OBJECTIVE
Quote every one of the items below verbatim.

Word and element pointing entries
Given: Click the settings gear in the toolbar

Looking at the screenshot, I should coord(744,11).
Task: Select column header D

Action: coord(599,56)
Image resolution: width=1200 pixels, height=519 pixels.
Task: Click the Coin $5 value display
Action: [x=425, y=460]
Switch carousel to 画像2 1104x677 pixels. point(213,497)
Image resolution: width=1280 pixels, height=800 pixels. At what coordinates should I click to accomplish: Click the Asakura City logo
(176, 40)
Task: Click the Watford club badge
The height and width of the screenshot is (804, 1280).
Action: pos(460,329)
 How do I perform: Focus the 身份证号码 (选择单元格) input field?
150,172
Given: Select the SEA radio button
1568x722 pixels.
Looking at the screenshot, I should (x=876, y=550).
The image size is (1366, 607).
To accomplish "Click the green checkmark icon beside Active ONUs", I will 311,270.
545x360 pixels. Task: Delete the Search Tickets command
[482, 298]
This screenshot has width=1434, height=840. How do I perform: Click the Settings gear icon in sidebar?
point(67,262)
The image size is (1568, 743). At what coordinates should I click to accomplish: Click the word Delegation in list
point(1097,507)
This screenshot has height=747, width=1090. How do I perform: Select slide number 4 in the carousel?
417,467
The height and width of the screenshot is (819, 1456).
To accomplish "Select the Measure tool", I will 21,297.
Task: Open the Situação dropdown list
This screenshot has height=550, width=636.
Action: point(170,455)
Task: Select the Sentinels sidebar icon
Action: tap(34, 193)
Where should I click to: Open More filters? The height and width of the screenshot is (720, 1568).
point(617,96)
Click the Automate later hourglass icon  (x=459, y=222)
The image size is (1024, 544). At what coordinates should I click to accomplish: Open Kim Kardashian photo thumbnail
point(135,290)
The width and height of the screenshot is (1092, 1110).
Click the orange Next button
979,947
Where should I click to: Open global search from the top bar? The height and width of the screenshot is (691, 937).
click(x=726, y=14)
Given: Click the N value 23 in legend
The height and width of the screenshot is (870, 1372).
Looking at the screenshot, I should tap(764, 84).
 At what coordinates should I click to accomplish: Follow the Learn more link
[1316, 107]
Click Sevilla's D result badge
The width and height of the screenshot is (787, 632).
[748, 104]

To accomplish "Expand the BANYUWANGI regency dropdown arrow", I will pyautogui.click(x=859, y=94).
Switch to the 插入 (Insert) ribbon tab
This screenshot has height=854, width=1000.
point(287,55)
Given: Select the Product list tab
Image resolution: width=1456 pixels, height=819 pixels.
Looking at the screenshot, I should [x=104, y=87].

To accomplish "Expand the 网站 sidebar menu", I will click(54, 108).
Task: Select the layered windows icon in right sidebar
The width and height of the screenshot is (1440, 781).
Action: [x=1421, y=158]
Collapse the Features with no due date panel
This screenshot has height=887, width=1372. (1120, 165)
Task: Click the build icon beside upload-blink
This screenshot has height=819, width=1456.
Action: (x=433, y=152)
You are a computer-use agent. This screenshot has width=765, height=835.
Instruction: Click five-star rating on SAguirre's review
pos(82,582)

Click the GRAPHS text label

COMPLETE RESPONSE
Given: Click the settings gear in the toolbar

Looking at the screenshot, I should coord(744,11).
Task: Select column header D

Action: coord(599,56)
Image resolution: width=1200 pixels, height=519 pixels.
Task: Click the Coin $5 value display
Action: [x=425, y=460]
Switch carousel to 画像2 1104x677 pixels. point(213,497)
Image resolution: width=1280 pixels, height=800 pixels. At what coordinates should I click to accomplish: Click the Asakura City logo
(176, 40)
Task: Click the Watford club badge
The height and width of the screenshot is (804, 1280).
Action: pos(460,329)
 How do I perform: Focus the 身份证号码 (选择单元格) input field?
150,172
Given: Select the SEA radio button
1568x722 pixels.
Looking at the screenshot, I should (x=876, y=550).
The image size is (1366, 607).
To accomplish "Click the green checkmark icon beside Active ONUs", I will 311,270.
545x360 pixels. Task: Delete the Search Tickets command
[482, 298]
This screenshot has width=1434, height=840. How do I perform: Click the Settings gear icon in sidebar?
point(67,262)
The image size is (1568, 743). At what coordinates should I click to accomplish: Click the word Delegation in list
point(1097,507)
This screenshot has height=747, width=1090. How do I perform: Select slide number 4 in the carousel?
417,467
The height and width of the screenshot is (819, 1456).
To accomplish "Select the Measure tool", I will 21,297.
Task: Open the Situação dropdown list
This screenshot has height=550, width=636.
Action: point(170,455)
Task: Select the Sentinels sidebar icon
Action: tap(34, 193)
Where should I click to: Open More filters? The height and width of the screenshot is (720, 1568).
point(617,96)
Click the Automate later hourglass icon  (x=459, y=222)
The image size is (1024, 544). At what coordinates should I click to accomplish: Open Kim Kardashian photo thumbnail
point(135,290)
The width and height of the screenshot is (1092, 1110).
Click the orange Next button
979,947
Where should I click to: Open global search from the top bar? The height and width of the screenshot is (691, 937).
click(x=726, y=14)
Given: Click the N value 23 in legend
The height and width of the screenshot is (870, 1372).
Looking at the screenshot, I should tap(764, 84).
 At what coordinates should I click to accomplish: Follow the Learn more link
[1316, 107]
Click Sevilla's D result badge
The width and height of the screenshot is (787, 632).
[748, 104]

To accomplish "Expand the BANYUWANGI regency dropdown arrow", I will pyautogui.click(x=859, y=94).
Switch to the 插入 (Insert) ribbon tab
This screenshot has height=854, width=1000.
point(287,55)
Given: Select the Product list tab
Image resolution: width=1456 pixels, height=819 pixels.
Looking at the screenshot, I should [x=104, y=87].

To accomplish "Expand the 网站 sidebar menu", I will click(54, 108).
Task: Select the layered windows icon in right sidebar
The width and height of the screenshot is (1440, 781).
Action: [x=1421, y=158]
Collapse the Features with no due date panel
This screenshot has height=887, width=1372. (1120, 165)
Task: Click the build icon beside upload-blink
This screenshot has height=819, width=1456.
Action: (x=433, y=152)
You are a computer-use agent. This screenshot has width=765, height=835.
Instruction: Click five-star rating on SAguirre's review
pos(82,582)

Click the GRAPHS text label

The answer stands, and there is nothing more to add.